I keep trying to write. I type a sentence, delete it, and type a new one. Ideas are growing-I feel them pushing up against me but I force them back down convincing myself that now isn’t the time to give birth to them. Writing in the midst of parenting, working, sleep deprivation, and life in general is tough. I feel the tension each time I try to get something down and I think of the 400 million other things I could be doing. I Pinterest word study centers, investigate advanced degrees, peruse Instagram-anything to avoid having to sit in the tension of trying to get my thoughts down.
It’s a common theme for me these days. I constantly feel it. I feel the reluctance to sit in the tension. Instead, I want to push through and get rid of all of the complicated sentiments and onto something prettier and shinier.
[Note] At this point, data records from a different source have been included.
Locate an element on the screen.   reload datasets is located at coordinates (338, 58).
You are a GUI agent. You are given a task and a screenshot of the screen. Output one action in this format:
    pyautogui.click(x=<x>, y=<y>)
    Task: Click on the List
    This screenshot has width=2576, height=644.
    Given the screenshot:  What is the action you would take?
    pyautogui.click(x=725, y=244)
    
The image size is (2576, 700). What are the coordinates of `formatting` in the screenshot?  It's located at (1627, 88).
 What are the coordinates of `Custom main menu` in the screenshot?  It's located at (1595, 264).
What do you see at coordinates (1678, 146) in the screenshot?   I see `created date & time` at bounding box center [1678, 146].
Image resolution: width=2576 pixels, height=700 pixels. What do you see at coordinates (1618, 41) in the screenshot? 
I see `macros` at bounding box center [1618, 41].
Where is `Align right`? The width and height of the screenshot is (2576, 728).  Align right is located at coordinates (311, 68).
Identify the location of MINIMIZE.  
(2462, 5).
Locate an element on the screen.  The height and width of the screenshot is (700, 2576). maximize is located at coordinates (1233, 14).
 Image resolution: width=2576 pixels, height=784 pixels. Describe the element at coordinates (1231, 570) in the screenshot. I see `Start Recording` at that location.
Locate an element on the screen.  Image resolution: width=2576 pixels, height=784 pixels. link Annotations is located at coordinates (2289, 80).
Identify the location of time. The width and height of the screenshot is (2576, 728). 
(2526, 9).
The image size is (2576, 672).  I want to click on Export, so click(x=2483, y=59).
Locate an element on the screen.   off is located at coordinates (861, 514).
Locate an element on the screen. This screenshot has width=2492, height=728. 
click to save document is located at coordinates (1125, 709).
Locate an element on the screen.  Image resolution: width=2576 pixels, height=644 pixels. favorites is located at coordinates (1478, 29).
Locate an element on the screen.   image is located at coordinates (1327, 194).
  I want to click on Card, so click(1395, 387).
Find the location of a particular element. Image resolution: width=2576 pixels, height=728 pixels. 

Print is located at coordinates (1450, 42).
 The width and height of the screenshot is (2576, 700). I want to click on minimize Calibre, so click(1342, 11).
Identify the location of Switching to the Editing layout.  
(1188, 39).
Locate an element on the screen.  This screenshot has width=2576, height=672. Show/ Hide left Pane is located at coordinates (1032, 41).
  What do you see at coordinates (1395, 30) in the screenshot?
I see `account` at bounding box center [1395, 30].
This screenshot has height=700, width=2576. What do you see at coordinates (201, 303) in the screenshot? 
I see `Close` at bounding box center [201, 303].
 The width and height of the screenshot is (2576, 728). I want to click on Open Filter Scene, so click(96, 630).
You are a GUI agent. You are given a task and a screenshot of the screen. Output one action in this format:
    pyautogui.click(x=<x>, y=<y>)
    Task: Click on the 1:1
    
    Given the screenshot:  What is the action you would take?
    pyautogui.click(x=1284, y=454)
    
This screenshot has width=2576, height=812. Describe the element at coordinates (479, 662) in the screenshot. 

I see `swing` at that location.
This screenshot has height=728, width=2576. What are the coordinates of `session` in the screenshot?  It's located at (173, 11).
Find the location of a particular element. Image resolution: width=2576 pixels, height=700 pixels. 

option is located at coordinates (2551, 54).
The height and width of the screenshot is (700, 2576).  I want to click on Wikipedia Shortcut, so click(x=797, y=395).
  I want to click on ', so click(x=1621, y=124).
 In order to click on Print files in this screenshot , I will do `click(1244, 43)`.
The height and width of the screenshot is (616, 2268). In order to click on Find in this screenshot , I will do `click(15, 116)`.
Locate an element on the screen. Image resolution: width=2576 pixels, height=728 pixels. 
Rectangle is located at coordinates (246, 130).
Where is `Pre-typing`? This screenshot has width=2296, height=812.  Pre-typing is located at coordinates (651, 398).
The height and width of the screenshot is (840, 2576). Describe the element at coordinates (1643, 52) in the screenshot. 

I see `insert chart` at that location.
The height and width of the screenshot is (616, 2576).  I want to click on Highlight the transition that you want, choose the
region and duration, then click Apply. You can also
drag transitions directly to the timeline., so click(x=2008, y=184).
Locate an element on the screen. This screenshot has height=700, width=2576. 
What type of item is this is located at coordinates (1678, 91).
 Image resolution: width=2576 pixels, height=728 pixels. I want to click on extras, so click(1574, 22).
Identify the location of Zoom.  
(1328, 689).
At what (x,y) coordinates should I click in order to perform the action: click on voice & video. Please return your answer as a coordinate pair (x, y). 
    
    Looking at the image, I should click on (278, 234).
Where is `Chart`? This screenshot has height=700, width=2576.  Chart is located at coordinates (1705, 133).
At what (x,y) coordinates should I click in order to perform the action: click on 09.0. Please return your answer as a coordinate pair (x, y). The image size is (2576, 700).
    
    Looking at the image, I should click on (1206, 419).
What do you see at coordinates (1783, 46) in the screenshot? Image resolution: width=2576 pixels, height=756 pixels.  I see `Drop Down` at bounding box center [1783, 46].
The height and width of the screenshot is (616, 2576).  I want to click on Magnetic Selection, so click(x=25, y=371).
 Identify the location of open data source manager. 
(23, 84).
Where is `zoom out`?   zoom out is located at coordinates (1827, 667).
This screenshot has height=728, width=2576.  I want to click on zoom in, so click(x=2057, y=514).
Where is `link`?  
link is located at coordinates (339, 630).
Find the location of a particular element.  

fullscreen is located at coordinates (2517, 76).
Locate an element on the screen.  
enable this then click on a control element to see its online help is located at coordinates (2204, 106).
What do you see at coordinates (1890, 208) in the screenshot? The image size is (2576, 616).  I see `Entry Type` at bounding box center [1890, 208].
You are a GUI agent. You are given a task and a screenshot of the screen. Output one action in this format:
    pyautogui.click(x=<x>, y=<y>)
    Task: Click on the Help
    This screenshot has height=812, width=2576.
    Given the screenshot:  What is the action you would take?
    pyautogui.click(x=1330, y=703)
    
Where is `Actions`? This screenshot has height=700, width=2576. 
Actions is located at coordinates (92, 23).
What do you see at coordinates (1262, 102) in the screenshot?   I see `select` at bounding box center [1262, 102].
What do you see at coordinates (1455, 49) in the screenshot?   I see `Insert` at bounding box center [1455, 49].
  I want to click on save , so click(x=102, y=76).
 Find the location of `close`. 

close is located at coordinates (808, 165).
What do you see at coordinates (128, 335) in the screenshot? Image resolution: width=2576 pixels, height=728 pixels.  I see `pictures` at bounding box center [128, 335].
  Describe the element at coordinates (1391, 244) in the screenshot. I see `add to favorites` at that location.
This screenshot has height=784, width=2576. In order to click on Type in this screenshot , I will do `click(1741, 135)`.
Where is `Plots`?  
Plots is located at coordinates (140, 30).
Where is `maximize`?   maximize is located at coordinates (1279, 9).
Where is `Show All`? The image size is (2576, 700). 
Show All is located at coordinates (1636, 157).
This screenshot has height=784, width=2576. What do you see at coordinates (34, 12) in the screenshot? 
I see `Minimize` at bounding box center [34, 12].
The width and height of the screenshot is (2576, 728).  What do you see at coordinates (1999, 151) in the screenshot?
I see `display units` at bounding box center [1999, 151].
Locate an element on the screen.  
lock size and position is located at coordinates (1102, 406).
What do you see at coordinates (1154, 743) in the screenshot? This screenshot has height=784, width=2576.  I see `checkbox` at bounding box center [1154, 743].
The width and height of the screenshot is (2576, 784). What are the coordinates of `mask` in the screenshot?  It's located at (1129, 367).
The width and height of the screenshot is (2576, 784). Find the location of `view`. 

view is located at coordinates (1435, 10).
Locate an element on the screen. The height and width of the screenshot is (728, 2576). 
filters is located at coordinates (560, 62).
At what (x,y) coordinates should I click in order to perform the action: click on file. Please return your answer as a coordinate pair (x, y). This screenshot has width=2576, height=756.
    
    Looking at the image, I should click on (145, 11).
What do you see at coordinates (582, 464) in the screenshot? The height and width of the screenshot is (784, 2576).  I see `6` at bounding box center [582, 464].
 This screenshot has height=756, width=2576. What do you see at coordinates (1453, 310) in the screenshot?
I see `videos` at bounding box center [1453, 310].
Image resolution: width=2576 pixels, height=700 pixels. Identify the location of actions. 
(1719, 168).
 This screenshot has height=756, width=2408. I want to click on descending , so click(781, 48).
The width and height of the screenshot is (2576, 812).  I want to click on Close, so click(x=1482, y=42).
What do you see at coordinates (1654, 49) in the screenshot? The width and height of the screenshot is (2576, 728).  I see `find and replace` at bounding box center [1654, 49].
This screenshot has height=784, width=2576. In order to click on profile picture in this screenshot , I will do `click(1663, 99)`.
Last week I ran a half marathon. It was amazing. I never thought I’d be able to get through the race so soon after having Clara, but I did. And now I wonder if I should have. Running is like that. Running is beautiful and cathartic and such an amazing experience, but mostly because it operates as an escape in my life. When I’m pounding the pavement I don’t have to think. I don’t have to think about postpartum life and parenting four kids. Or wondering how I can get through this week. I can put my earbuds in and go. My only focus is the miles in front of me. And it’s glorious.
But is it?
Is it glorious to tune out to all that is my life? To pound out the uncomfortable feelings and pretend that I’m the same person I was six months ago? How can I capture how profoundly changed I feel? Does anyone, including myself, even want to know how profoundly changed I feel?
I feel the pressure to get “back to myself”; to remain unaltered in the face of something that rocked the shit out of my life. My perfectly crafted little life was shattered and trying to put it back together so it looks the same is proving to be a frustrating experience.
Lately yoga has been pulling me close. It’s not a new thing-I’ve loved the idea of yoga for a long time, but when I’m in a class I find it such a startling reminder of how much I am not the same. My abs no longer work and my arms have the strength of wet noodles. There’s no pounding through a yoga class. I have to sit in the tension. I have to embrace where I am. There’s nothing about yoga that allows me to escape my reality. Instead, I’m forced to confront and process it.
I want to pretend I’ve gotten “back to myself” but the truth is that person is no more. Where she once lived is now a mother of four challenged by her new reality and no amount of miles or medals is going to change that.
It’s time to take the tension to heart, and rather than mourning for what was accept what is and with it, create something new.